Thanks for opening this one up separately! I will add it to the card we have in our backlog. We have this feature very high in the list, and I agree we should document this better. We will keep you posted when we add support to the operator, it will likely only be in the 1.x version (that we are currently releasing).

CharlyF avatar Dec 13 '22 15:12 CharlyF

Any news on this one? we are encountering the same problem and can't set up our cluster properly

tanqhnguyen avatar Jan 12 '23 08:01 tanqhnguyen

On trying create a ClusterAgent we have the similar behavior, the Operator don't create the serviceaccount. error looking up service account datadog/datadog-cluster-agent: serviceaccount "datadog-cluster-agent" not found

adaosantos avatar Sep 06 '23 14:09 adaosantos

Same problem. When can we expect this to be resolved?

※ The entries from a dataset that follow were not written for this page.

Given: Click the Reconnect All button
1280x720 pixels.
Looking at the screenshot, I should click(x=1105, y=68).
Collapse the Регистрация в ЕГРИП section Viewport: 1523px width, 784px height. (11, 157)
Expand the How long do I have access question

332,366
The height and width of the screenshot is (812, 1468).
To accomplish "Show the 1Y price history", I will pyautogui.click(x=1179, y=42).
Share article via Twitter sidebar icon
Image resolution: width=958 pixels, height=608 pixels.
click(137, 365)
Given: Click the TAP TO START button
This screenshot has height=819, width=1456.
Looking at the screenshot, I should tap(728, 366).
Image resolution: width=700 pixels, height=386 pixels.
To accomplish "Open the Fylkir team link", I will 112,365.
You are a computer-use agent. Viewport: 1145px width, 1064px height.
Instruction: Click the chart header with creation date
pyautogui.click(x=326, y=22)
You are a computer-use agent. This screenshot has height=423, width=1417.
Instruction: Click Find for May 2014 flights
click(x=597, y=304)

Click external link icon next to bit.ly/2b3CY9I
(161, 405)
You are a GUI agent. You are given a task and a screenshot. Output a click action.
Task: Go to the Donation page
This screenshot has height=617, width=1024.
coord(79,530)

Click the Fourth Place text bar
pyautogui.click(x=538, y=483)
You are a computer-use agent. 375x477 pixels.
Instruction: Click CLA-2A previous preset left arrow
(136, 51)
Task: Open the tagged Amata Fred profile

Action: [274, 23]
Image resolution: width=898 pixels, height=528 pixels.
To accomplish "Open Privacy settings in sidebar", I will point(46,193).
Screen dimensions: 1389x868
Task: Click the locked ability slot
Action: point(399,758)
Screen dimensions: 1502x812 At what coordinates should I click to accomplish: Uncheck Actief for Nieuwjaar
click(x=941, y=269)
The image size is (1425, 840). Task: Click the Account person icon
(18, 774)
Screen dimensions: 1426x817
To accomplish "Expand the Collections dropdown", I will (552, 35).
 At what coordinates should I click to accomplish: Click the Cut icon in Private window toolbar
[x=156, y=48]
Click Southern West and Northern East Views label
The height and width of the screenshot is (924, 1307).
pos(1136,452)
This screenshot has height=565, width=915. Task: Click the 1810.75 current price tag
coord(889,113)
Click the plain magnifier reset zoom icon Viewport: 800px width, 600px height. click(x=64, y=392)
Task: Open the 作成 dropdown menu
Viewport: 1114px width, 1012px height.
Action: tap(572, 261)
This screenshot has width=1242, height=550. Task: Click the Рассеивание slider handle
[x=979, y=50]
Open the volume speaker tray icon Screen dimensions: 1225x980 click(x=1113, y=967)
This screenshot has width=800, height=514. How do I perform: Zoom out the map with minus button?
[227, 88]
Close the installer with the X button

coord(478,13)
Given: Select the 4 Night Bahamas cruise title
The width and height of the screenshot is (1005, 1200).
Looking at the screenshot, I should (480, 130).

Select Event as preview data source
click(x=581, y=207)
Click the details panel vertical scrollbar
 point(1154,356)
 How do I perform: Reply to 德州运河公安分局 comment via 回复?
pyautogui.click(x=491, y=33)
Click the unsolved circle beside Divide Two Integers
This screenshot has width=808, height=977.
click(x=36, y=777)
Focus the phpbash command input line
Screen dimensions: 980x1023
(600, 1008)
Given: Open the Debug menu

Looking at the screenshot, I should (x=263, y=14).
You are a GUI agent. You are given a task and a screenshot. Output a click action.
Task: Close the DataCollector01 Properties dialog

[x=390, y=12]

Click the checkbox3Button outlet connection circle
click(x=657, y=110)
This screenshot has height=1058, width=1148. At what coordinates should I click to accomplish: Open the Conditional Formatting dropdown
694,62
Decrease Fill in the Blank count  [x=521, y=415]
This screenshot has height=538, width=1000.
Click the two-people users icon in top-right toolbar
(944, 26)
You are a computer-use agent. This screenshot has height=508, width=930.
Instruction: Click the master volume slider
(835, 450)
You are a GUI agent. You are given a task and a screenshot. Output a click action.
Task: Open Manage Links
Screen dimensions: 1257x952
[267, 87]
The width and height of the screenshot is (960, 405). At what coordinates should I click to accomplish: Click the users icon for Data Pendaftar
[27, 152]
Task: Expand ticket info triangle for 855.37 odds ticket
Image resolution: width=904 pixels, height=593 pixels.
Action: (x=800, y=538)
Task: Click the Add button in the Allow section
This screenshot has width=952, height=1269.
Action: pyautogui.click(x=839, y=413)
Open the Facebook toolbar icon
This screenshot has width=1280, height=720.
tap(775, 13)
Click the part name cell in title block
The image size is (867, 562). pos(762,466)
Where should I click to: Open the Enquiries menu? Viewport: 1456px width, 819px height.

lyona avatar Nov 21 '23 15:11 lyona

Having the same issue on autopilot, sad to see this is not working after a year.

mrkmcknz avatar Dec 03 '23 10:12 mrkmcknz

Helm chart has supported autopilot for years now, can we please get that functionality ported here :)

tkoft avatar Mar 07 '24 00:03 tkoft

Observations on this issue:

  • service account datadog-cluster-agent is not created
  • None of the rbac settings are created

Is this a helm template issue? permissions issue?

The documentation for gke autopilot does not cover the Operator method, only Helm (no Tab for it), does that mean Operator does not work on autopilot?
Screenshot 2024-04-12 at 5 58 30 PM https://docs.datadoghq.com/containers/kubernetes/distributions/?tab=operator&site=us5#autopilot

rojomisin avatar Apr 13 '24 00:04 rojomisin

i can see this from below blog, If you’re using GKE Autopilot, the Helm chart is the best way to install Datadog, as the Operator is not currently supported. https://www.datadoghq.com/blog/monitor-google-kubernetes-engine/#deploying-the-datadog-agent-to-your-gke-cluster Which means datadog operator is not yet ready to support for GKE autopilot cluster, we probably need to create a feature request for this....

erabusi avatar Jul 19 '24 04:07 erabusi